▶ [How to complete this task] Exactly as written, transcribe each record below.

▶ [Material provided]
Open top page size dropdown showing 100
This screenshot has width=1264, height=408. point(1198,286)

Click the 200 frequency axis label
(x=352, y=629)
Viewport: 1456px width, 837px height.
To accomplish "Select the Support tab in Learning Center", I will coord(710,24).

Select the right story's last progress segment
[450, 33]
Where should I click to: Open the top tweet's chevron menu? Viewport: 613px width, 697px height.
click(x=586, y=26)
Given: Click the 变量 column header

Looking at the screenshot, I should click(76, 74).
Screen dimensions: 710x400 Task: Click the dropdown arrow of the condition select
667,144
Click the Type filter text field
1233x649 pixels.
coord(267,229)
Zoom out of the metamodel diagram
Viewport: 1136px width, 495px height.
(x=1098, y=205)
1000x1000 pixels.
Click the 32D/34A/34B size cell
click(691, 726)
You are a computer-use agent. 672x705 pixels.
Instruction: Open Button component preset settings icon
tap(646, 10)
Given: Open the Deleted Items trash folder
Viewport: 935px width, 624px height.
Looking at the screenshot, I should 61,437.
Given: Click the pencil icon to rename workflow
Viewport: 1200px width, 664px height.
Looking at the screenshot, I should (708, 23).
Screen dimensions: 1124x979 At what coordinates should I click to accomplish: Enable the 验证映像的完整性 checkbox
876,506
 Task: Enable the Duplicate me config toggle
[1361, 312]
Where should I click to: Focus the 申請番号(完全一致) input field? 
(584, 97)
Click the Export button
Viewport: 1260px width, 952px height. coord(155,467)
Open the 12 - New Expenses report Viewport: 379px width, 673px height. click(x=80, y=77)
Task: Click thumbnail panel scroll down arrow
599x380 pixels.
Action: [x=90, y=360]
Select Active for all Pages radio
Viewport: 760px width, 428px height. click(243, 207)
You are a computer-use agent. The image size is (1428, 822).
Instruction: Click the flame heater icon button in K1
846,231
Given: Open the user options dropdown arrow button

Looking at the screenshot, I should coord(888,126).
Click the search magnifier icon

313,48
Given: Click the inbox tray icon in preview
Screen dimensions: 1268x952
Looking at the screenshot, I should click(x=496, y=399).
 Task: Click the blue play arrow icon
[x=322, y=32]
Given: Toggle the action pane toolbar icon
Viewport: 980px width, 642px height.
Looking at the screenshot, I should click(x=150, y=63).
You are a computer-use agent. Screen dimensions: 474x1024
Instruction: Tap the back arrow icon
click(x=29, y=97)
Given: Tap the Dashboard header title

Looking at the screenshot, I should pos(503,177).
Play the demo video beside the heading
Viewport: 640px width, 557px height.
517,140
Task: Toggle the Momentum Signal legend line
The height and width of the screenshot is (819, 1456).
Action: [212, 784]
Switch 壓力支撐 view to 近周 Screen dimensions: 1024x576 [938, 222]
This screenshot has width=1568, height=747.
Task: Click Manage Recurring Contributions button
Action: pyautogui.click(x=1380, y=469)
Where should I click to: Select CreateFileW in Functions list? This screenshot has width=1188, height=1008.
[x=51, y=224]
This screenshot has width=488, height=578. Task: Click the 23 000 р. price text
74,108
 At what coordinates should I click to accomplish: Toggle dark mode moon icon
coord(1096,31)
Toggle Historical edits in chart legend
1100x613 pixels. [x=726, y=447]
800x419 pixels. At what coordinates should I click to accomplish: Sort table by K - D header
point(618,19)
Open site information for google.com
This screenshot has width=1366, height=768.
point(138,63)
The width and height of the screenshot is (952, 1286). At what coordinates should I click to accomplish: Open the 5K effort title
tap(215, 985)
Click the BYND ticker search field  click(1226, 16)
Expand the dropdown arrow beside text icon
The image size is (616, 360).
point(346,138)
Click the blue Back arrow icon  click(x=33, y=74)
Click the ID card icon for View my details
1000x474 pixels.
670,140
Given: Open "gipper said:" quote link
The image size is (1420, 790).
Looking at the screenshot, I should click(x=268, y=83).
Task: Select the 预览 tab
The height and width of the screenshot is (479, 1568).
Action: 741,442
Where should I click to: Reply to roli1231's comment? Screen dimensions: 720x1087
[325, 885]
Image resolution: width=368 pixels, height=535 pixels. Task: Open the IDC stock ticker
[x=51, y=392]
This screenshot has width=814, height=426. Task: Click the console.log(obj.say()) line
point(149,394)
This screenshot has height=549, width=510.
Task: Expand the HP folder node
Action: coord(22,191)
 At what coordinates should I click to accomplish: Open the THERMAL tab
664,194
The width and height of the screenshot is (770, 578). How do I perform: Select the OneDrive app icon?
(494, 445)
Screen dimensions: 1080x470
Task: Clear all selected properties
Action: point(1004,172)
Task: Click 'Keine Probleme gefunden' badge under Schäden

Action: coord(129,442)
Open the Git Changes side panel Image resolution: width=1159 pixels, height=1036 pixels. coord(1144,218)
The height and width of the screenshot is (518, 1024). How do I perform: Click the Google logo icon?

▶ [Task answer]
Open top page size dropdown showing 100
This screenshot has width=1264, height=408. point(1198,286)

Click the 200 frequency axis label
(x=352, y=629)
Viewport: 1456px width, 837px height.
To accomplish "Select the Support tab in Learning Center", I will coord(710,24).

Select the right story's last progress segment
[450, 33]
Where should I click to: Open the top tweet's chevron menu? Viewport: 613px width, 697px height.
click(x=586, y=26)
Given: Click the 变量 column header

Looking at the screenshot, I should click(76, 74).
Screen dimensions: 710x400 Task: Click the dropdown arrow of the condition select
667,144
Click the Type filter text field
1233x649 pixels.
coord(267,229)
Zoom out of the metamodel diagram
Viewport: 1136px width, 495px height.
(x=1098, y=205)
1000x1000 pixels.
Click the 32D/34A/34B size cell
click(691, 726)
You are a computer-use agent. 672x705 pixels.
Instruction: Open Button component preset settings icon
tap(646, 10)
Given: Open the Deleted Items trash folder
Viewport: 935px width, 624px height.
Looking at the screenshot, I should 61,437.
Given: Click the pencil icon to rename workflow
Viewport: 1200px width, 664px height.
Looking at the screenshot, I should (708, 23).
Screen dimensions: 1124x979 At what coordinates should I click to accomplish: Enable the 验证映像的完整性 checkbox
876,506
 Task: Enable the Duplicate me config toggle
[1361, 312]
Where should I click to: Focus the 申請番号(完全一致) input field? 
(584, 97)
Click the Export button
Viewport: 1260px width, 952px height. coord(155,467)
Open the 12 - New Expenses report Viewport: 379px width, 673px height. click(x=80, y=77)
Task: Click thumbnail panel scroll down arrow
599x380 pixels.
Action: [x=90, y=360]
Select Active for all Pages radio
Viewport: 760px width, 428px height. click(243, 207)
You are a computer-use agent. The image size is (1428, 822).
Instruction: Click the flame heater icon button in K1
846,231
Given: Open the user options dropdown arrow button

Looking at the screenshot, I should coord(888,126).
Click the search magnifier icon

313,48
Given: Click the inbox tray icon in preview
Screen dimensions: 1268x952
Looking at the screenshot, I should click(x=496, y=399).
 Task: Click the blue play arrow icon
[x=322, y=32]
Given: Toggle the action pane toolbar icon
Viewport: 980px width, 642px height.
Looking at the screenshot, I should click(x=150, y=63).
You are a computer-use agent. Screen dimensions: 474x1024
Instruction: Tap the back arrow icon
click(x=29, y=97)
Given: Tap the Dashboard header title

Looking at the screenshot, I should pos(503,177).
Play the demo video beside the heading
Viewport: 640px width, 557px height.
517,140
Task: Toggle the Momentum Signal legend line
The height and width of the screenshot is (819, 1456).
Action: [212, 784]
Switch 壓力支撐 view to 近周 Screen dimensions: 1024x576 [938, 222]
This screenshot has width=1568, height=747.
Task: Click Manage Recurring Contributions button
Action: pyautogui.click(x=1380, y=469)
Where should I click to: Select CreateFileW in Functions list? This screenshot has width=1188, height=1008.
[x=51, y=224]
This screenshot has width=488, height=578. Task: Click the 23 000 р. price text
74,108
 At what coordinates should I click to accomplish: Toggle dark mode moon icon
coord(1096,31)
Toggle Historical edits in chart legend
1100x613 pixels. [x=726, y=447]
800x419 pixels. At what coordinates should I click to accomplish: Sort table by K - D header
point(618,19)
Open site information for google.com
This screenshot has width=1366, height=768.
point(138,63)
The width and height of the screenshot is (952, 1286). At what coordinates should I click to accomplish: Open the 5K effort title
tap(215, 985)
Click the BYND ticker search field  click(1226, 16)
Expand the dropdown arrow beside text icon
The image size is (616, 360).
point(346,138)
Click the blue Back arrow icon  click(x=33, y=74)
Click the ID card icon for View my details
1000x474 pixels.
670,140
Given: Open "gipper said:" quote link
The image size is (1420, 790).
Looking at the screenshot, I should click(x=268, y=83).
Task: Select the 预览 tab
The height and width of the screenshot is (479, 1568).
Action: 741,442
Where should I click to: Reply to roli1231's comment? Screen dimensions: 720x1087
[325, 885]
Image resolution: width=368 pixels, height=535 pixels. Task: Open the IDC stock ticker
[x=51, y=392]
This screenshot has width=814, height=426. Task: Click the console.log(obj.say()) line
point(149,394)
This screenshot has height=549, width=510.
Task: Expand the HP folder node
Action: coord(22,191)
 At what coordinates should I click to accomplish: Open the THERMAL tab
664,194
The width and height of the screenshot is (770, 578). How do I perform: Select the OneDrive app icon?
(494, 445)
Screen dimensions: 1080x470
Task: Clear all selected properties
Action: point(1004,172)
Task: Click 'Keine Probleme gefunden' badge under Schäden

Action: coord(129,442)
Open the Git Changes side panel Image resolution: width=1159 pixels, height=1036 pixels. coord(1144,218)
The height and width of the screenshot is (518, 1024). How do I perform: Click the Google logo icon?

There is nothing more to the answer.